Mit Produkten der Gartenbauzentrale In Aschendorf entsteht ein Lebensmittel-Großmarkt

Von Gerd Schade


Papenburg. In einen weiteren Teil der Hallen der früheren ADO-Gardinenwerke in Aschendorf zieht neues Leben ein. Auf einer Fläche von rund 1500 Quadratmetern entsteht derzeit ein Lebensmittel-Großmarkt für Gewerbetreibende. Eröffnet werden soll er Mitte Mai. Betreiber Ali Demir wird dort auch Produkte der Gartenbauzentrale Papenburg anbieten.

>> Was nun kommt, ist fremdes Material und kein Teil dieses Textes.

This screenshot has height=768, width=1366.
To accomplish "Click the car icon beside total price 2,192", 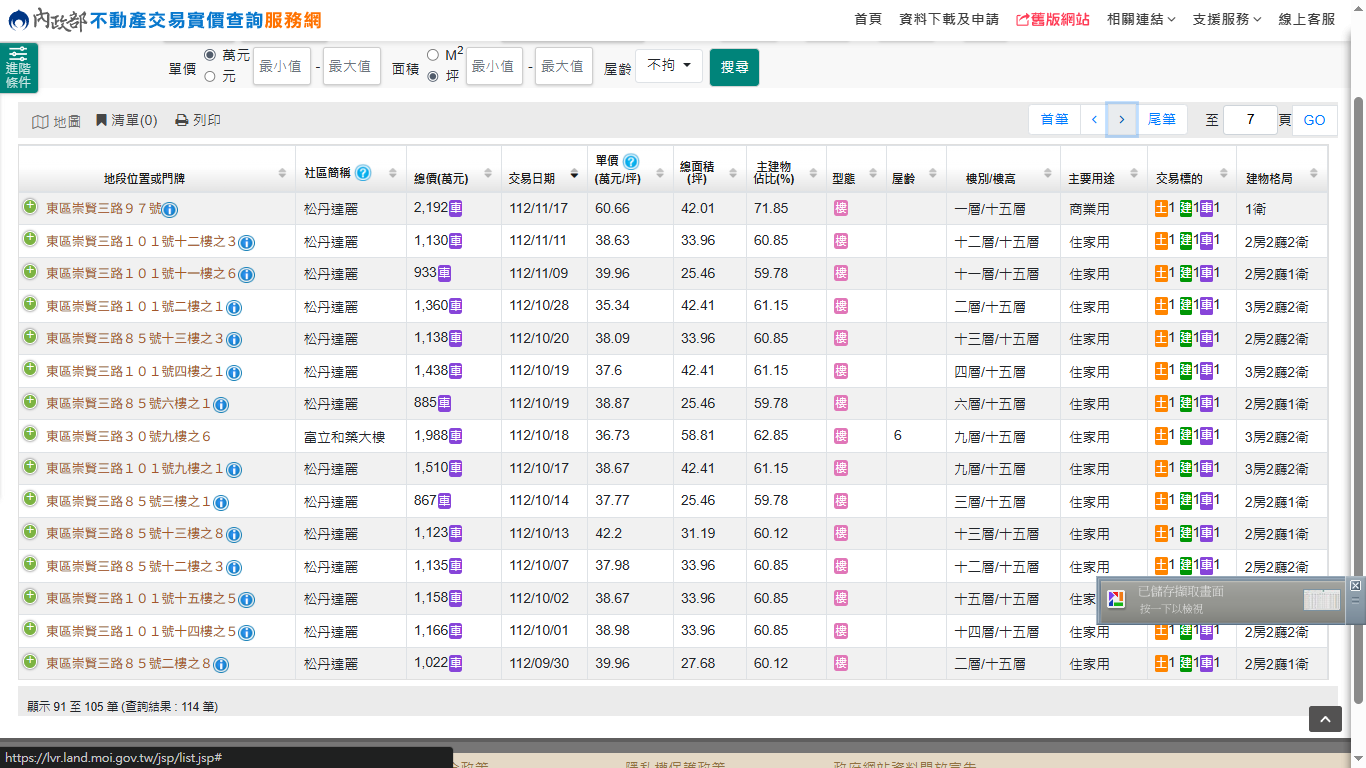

In großen Lettern prangt bereits die Außenreklame über einer unscheinbaren Eingangstür. „Demir Food GmbH Großmarkt“ ist darauf zu lesen. Drinnen herrscht weitgehend gähnende Leere. Noch. Die Wände sind frisch gestrichen, und an der Längsseite des Verkaufsraumes ragt das Gerippe eines Hochregals auf. Räumlich abgetrennt sind eine Kühl- und eine Gefriereinheit. Bis zur geplanten Eröffnung am Dienstag, 15. Mai 2018, werde alles fertig sein, versichert Ali Demir im Gespräch mit unserer Redaktion. Zur Höhe des Investitionsvolumens für das neue Unternehmen macht er auf Nachfrage keine Angaben.

Räumlich getrennt

Demir betreibt seit 2002 in Papenburg einen Lebensmittel-Einzelhandelsmarkt mit internationalen Produkten. Parallel dazu habe er im Laufe der Jahre auch einen Markt für Großabnehmer entwickelt. Das soll nun räumlich klar getrennt und in eine feste Form gegossen werden. Dafür habe er die Demir Food GmbH als eigenständiges Unternehmen gegründet.

Nur für Gewerbetreibende

Einkaufen können in dem Großmarkt in Aschendorf ausschließlich Gewerbetreibende. „Kunden müssen einen Gewerbeschein vorlegen“, betont Demir. Mit dem Markt will der Papenburger nach eigenem Bekunden nicht zuletzt Hoteliers und Gastronomen ansprechen, die jetzt beispielsweise zum nächstgelegenen Großmarkt nach Oldenburg fahren müssten. Angeboten werden sollen in Aschendorf aber beispielsweise nicht nur Tomatenmark, Mayonnaise, Konserven, Hygieneprodukte oder Verpackungsmaterial en gros, sondern auch frisches Obst und Gemüse. Und an dieser Stelle kommt die Gartenbauzentrale (GBZ) ins Spiel. Wie GBZ-Vertriebsleiter Andreas Brinker auf Anfrage bestätigt, wird die gesamte Produktpalette der GBZ in dem Großmarkt angeboten. „Die Idee ist gut“, sagte Brinker über Demirs Großmarkt. Die GBZ ist eine Vertriebs- und Absatzgenossenschaft mit nach eigenen Angaben aktuell 44 selbstständigen Gartenbaubetrieben. Sie bilden zusammen nicht nur den bundesweit größten Produzenten von Kräutern wie Basilikum, Petersilie oder Schnittlauch, sondern vermarkten über die GBZ beispielsweise auch Gurken, Tomaten, Paprika und Kürbis.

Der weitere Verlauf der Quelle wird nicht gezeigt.